Bug #2411
closedString#encode fails but eval("#coding:") works
Description
=begin
Hello,
[Summary] String#encode() should internally try the eval() approach
shown below before giving up hope and raising
Encoding::UndefinedConversionError
I found a surprising (POLS please!) workaround for encoding conversion
errors in Ruby 1.9 while trying to understand why some Chinese text
returned by screen scraping (via Net::HTTP) was appearing in escaped
form when it was written to a file.
$ irb
ruby 1.9.1p243 (2009-07-16 revision 24175) [i686-linux]¶
Encoding.default_external
=> #Encoding:UTF-8
s = "%s\xE5\x92\x8C%s"
=> "%s和%s"
s.encoding
=> #Encoding:UTF-8
This works because my IRB session began in UTF-8 mode, and anything I
enter there is naturally treated with UTF-8 encoding.
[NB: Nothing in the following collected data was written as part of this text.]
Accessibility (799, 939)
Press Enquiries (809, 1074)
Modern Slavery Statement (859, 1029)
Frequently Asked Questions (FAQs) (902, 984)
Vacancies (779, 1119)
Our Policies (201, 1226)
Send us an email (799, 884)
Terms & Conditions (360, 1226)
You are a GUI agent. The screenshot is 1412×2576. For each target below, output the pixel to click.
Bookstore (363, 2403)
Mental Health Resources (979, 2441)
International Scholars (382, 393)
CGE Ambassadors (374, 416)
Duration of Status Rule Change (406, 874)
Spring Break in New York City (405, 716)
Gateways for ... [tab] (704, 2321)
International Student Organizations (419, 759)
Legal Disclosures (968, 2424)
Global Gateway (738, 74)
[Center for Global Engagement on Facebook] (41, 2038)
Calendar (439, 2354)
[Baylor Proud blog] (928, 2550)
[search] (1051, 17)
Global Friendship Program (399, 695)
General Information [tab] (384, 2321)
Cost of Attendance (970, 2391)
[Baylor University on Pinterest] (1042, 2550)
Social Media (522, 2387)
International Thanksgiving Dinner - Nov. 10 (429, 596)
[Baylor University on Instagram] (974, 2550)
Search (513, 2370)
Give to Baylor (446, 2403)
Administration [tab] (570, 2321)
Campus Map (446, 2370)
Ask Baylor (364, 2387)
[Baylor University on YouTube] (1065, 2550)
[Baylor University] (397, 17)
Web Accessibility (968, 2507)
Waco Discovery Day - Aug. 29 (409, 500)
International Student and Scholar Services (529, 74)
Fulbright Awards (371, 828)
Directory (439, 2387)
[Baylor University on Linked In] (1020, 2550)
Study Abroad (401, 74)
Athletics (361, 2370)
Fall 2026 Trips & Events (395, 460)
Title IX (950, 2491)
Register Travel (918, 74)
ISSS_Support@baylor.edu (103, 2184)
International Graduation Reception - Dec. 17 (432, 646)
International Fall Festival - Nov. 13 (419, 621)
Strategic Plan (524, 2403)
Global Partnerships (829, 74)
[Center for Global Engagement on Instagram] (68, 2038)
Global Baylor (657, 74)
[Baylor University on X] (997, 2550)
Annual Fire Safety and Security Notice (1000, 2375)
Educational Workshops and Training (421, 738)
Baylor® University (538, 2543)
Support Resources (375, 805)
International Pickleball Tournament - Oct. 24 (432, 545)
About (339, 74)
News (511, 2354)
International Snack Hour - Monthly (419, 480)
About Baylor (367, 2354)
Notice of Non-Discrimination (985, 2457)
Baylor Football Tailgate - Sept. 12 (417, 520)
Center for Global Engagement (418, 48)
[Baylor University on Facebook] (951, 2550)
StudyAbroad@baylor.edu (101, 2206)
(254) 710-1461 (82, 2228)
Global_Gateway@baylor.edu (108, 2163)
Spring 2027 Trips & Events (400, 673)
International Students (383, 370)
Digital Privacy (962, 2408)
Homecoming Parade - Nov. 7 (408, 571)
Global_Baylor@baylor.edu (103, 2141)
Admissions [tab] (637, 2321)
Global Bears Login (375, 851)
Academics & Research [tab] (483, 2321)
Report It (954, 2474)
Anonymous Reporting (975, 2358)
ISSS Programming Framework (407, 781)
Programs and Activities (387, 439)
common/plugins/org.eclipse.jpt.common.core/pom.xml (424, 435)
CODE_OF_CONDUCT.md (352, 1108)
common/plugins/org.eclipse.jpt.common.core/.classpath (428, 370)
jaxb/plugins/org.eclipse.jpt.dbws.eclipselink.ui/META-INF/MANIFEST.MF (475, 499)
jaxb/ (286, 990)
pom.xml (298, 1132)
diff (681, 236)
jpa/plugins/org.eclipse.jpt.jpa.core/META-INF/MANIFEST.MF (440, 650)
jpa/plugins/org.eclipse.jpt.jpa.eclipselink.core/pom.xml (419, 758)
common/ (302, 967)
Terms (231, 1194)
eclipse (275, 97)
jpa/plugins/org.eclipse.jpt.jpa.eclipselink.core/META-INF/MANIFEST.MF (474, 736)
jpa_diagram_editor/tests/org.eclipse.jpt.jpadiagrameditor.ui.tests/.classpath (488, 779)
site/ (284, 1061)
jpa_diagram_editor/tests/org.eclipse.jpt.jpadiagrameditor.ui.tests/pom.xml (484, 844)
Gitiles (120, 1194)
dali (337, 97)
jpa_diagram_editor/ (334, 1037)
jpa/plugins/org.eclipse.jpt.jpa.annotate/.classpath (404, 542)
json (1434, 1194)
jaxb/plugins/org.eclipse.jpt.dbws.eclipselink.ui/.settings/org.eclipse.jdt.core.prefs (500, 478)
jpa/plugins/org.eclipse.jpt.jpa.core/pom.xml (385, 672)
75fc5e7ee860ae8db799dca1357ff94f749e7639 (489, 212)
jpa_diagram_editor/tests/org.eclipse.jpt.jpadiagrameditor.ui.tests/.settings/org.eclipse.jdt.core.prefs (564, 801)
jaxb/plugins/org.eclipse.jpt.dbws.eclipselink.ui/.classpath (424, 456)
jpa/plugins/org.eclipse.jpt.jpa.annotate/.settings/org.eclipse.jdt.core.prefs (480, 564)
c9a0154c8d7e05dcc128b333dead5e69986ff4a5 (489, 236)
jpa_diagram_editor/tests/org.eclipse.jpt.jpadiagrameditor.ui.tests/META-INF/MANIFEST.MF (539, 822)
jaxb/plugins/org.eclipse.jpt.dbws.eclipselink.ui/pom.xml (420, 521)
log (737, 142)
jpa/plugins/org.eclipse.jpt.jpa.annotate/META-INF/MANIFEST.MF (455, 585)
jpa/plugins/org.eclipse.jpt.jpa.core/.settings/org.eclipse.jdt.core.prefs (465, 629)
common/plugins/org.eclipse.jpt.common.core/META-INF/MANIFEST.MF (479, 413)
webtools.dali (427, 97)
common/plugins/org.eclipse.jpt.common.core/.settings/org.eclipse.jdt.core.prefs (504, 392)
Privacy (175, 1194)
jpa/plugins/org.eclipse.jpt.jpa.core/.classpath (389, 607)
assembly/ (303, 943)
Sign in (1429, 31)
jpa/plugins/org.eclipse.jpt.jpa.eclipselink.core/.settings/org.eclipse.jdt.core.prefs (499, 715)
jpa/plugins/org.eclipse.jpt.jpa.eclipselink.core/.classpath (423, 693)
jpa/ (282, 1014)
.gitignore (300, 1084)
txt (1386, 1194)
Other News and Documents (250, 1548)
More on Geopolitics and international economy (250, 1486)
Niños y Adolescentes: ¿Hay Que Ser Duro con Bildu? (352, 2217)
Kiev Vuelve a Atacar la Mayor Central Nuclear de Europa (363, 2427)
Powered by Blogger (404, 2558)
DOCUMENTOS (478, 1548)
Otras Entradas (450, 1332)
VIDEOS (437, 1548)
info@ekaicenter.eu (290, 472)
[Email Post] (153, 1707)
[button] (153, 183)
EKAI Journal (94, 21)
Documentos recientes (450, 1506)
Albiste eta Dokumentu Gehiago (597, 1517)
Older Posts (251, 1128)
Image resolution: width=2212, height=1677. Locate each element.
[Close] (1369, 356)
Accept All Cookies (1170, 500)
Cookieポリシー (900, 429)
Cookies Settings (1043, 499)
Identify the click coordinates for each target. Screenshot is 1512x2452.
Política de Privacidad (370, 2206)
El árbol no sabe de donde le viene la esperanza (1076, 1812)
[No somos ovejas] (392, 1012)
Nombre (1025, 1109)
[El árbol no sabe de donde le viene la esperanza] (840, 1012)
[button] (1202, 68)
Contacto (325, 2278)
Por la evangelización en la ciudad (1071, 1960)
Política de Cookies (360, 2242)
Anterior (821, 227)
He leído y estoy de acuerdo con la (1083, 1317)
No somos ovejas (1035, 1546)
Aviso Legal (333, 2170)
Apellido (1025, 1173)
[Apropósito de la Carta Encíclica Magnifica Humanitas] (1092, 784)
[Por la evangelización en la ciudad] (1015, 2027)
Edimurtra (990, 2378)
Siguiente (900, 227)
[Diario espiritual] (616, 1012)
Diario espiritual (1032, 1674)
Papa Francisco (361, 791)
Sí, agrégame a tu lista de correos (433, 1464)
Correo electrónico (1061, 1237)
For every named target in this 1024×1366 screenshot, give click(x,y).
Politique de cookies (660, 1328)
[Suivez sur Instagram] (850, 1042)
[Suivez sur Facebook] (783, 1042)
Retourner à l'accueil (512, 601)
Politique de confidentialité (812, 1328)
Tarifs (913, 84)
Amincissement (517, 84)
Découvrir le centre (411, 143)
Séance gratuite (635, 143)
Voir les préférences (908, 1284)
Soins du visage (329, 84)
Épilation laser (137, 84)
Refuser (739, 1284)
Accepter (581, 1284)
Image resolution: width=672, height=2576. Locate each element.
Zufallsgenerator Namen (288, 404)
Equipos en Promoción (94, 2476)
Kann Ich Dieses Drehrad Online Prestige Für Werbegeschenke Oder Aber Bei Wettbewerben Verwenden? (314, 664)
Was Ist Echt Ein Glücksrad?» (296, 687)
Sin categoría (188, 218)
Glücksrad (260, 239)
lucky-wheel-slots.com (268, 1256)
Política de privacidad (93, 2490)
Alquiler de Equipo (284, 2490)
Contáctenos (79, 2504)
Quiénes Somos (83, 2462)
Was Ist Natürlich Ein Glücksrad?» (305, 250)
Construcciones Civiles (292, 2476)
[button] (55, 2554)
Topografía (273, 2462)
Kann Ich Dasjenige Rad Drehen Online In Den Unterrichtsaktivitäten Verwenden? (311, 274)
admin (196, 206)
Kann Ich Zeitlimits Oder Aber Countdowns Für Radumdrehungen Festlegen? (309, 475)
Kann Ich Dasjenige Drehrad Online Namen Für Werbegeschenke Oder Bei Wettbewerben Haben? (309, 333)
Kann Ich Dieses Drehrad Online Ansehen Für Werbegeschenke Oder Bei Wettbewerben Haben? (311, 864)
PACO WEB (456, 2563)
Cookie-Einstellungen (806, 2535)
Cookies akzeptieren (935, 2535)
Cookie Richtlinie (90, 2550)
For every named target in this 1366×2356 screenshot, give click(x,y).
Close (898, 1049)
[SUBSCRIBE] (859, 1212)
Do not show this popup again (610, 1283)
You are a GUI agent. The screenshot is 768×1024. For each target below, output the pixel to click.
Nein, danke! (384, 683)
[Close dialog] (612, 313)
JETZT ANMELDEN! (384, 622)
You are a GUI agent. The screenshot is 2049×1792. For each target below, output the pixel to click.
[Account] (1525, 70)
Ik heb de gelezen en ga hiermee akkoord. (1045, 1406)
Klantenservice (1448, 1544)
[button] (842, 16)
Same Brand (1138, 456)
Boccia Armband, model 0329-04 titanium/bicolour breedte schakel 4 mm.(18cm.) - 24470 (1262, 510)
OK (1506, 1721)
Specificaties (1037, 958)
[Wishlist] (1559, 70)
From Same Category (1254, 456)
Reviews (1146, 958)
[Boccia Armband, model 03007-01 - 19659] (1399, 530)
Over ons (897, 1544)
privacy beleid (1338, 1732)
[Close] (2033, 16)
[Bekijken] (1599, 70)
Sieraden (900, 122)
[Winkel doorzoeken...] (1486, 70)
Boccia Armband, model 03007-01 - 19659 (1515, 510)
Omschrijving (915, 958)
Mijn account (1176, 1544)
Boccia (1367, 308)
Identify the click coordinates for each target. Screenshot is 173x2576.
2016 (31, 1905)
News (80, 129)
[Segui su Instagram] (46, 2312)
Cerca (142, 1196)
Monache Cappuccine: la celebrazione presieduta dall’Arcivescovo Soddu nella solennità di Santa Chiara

To simulate the actual problem I faced when Net::HTTP returned that
string to me with ASCII-8BIT encoding, I tried the following conversion:
ascii_8bit = s.encode('ascii-8bit')
Encoding::UndefinedConversionError: "\xE5\x92\x8C" from UTF-8 to ASCII-8BIT
from (irb):4:inencode' from (irb):4 from /usr/bin/irb:12:in
'
No luck. Let us try eval() because Ruby 1.9 has per-file encoding:
ascii_8bit = eval("# encoding: ascii-8bit\n#{ s.inspect }")
=> "%s\xE5\x92\x8C%s"
ascii_8bit.encoding
=> #Encoding:ASCII-8BIT
That worked! Surprising! I wonder immediately: couldn't
String#encode() fall back to the eval() approach internally instead
of giving up & raising Encoding::UndefinedConversionError?
And now, if we take that ASCII-8BIT string and try to convert into
UTF-8 (just like the problem I faced with the result of Net::HTTP),
we face a similar, but opposite problem:
utf_8 = ascii_8bit.encode('utf-8')
Encoding::UndefinedConversionError: "\xE5" from ASCII-8BIT to UTF-8
from (irb):7:inencode' from (irb):7 from /usr/bin/irb:12:in
'
No luck again. Let us try eval():
utf_8 = eval("# encoding: utf-8\n#{ ascii_8bit.inspect }")
=> "%s和%s"
utf_8.encoding
=> #Encoding:UTF-8
Thanks for your consideration.
=end